In India, irrespective of the ruling parties, the environmental laws and policies have been favouring the corporates and industrialists when in prima facie, it should be considerate about the environment. The proposed draft favours the project proponents/industrialists by taking down public consultations, accepting flawed and faulty EIA reports. This draft clearly violates the main objective of the Environment Protection Act, which is to protect and improve the environment. Hence, the EIA draft 2020 is against the parent Act and is legally untenable. There are many people who are the shareholders of such project and they are unaware of the proposed draft EIA 2020. Under Article 21 of the Constitution of India, as a citizen, we have the right to participate in the decision-making process.

Sites referred to:

[1] https://environmentclearance.nic.in/writereaddata/Draft_EIA_2020.pdf   accessed on 1Sep 2020.

[2] The curious case of India’s Draft EIA notification 2020

      https://www.thequint.com/explainers/explained-the-curious-case-of-india-draft-environment-impact-assessment-notification-2020  accessed on 1Sep 2020.

[3] EIA draft 2020: what next for the controversial environment law?

    https://www.livemint.com/mint-lounge/features/eia-draft-2020-what-next-for-the-controversial-environment-impact-assessment-11597153144539.html   accessed on 1 Sep 2020.

[4] What is EIA? How does it water down the existing policy?

      https://www.theweek.in/news/biz-tech/2020/08/10/explained-what-is-eia-2020-how-does-it-water-down-the-existing-policy.html  accessed on 1Sep 2020.

4 thoughts on “EIA Draft 2020: Whether in Denial or in Support of Environment?

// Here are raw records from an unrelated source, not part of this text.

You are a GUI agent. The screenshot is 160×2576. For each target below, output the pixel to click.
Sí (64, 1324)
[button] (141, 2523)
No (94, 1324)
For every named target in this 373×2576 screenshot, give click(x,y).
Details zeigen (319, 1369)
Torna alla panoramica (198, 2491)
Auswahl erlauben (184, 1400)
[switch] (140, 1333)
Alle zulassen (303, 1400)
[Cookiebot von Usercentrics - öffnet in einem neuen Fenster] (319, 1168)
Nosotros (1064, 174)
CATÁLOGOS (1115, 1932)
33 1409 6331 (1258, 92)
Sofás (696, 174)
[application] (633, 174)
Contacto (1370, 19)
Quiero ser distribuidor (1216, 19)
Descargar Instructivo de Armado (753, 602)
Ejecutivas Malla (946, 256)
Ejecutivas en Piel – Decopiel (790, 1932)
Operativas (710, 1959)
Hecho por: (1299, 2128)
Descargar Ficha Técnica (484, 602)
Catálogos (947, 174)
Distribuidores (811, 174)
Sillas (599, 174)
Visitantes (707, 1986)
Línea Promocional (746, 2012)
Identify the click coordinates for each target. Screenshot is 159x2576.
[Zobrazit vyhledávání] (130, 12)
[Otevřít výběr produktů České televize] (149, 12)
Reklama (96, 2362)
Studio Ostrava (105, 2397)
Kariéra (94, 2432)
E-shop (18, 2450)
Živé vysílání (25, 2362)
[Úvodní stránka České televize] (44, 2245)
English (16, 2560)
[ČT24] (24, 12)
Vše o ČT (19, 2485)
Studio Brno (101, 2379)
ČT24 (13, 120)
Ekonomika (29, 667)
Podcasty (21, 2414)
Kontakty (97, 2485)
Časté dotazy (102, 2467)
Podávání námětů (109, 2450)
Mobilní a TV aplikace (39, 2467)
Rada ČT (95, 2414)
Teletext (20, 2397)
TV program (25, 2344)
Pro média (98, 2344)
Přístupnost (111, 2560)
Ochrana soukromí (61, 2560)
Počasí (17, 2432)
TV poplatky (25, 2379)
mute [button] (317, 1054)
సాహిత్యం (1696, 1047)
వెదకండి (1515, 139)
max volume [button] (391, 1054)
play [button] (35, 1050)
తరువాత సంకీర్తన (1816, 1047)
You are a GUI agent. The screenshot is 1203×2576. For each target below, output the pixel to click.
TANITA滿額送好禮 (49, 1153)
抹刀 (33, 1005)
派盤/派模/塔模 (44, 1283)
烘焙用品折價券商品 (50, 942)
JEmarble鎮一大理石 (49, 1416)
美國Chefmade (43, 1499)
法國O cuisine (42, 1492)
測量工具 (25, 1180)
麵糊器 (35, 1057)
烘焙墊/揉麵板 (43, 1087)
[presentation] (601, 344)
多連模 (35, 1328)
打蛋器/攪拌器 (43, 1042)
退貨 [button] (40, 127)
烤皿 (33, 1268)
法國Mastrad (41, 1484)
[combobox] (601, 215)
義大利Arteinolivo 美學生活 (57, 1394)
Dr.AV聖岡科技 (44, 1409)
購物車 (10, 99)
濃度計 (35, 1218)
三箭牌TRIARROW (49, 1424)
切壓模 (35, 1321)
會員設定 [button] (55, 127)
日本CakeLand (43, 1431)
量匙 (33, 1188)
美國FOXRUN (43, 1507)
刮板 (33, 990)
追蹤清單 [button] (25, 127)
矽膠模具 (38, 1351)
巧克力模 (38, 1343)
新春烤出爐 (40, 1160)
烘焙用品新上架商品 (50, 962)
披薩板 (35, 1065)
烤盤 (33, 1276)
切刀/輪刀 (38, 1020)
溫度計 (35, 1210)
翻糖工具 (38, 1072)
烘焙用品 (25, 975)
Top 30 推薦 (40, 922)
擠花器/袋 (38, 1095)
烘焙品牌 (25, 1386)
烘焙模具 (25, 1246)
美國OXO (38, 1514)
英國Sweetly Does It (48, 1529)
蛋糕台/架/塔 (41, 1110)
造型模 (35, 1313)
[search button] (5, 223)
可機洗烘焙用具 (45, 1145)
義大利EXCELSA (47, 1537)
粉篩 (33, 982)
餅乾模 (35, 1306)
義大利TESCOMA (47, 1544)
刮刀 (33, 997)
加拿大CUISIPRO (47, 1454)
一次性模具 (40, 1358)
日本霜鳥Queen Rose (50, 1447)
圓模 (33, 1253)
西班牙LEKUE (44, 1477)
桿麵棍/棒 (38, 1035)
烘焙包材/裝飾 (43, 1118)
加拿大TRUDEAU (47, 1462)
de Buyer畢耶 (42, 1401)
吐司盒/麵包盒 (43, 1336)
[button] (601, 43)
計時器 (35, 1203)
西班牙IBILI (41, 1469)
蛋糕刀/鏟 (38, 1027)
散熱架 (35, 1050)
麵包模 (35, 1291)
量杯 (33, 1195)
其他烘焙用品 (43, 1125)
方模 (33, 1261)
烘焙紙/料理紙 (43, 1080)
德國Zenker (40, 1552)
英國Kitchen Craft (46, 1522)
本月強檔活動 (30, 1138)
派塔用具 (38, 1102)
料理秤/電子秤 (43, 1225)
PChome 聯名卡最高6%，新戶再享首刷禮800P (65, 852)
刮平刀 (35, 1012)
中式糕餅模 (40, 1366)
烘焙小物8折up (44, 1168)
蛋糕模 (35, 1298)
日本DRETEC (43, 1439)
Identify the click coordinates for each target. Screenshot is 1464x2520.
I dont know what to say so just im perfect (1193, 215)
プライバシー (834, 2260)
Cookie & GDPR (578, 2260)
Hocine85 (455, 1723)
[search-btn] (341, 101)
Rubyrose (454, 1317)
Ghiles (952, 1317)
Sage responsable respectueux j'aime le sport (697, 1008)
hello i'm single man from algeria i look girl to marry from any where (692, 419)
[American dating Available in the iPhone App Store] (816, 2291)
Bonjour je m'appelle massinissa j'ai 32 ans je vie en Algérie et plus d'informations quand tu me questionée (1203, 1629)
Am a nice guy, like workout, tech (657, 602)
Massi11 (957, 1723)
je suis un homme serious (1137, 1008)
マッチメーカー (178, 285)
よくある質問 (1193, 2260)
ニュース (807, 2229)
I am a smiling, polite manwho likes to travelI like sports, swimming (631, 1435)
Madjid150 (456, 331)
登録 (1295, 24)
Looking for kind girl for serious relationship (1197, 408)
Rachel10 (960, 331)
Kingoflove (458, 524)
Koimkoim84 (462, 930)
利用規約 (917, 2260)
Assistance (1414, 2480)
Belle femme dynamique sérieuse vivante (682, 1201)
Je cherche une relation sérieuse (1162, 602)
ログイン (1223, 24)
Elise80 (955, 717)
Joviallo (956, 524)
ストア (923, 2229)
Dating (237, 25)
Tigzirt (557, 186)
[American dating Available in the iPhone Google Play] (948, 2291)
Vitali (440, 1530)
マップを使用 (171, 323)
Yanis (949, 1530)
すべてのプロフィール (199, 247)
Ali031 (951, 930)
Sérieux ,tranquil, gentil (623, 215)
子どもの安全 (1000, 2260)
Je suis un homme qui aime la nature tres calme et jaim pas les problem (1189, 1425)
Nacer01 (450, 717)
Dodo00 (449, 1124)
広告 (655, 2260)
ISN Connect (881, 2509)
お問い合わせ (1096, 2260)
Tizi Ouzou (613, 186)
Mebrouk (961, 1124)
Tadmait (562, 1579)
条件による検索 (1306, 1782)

  • Sep 3, 2020 at 1:12 pm

    Dear Sukriti, read the article, God bless you to the pinnacle of success. In India, regardless of the ruling parties, environmental law and policies are in favor of engineering and industrialists, under Article 21 of the Constitution of India, as a citizen, we It is right to participate in the decision making process. This is stated by the author / researcher in his article. As far as the environmental balance has been made possible by public awareness campaign, by stipulating Article 21 of the Constitution by common citizens.

  • Sep 3, 2020 at 10:04 pm

    Dear Sukriti , read your article. Very well drafted. I agree that any project in this environment ,in the name of development disturbs not only ecosystem but also has everlasting effects on social , eonomic and health life of locals/general public.Hence,community consultation is important. God bless you with lots of success and achievements in life.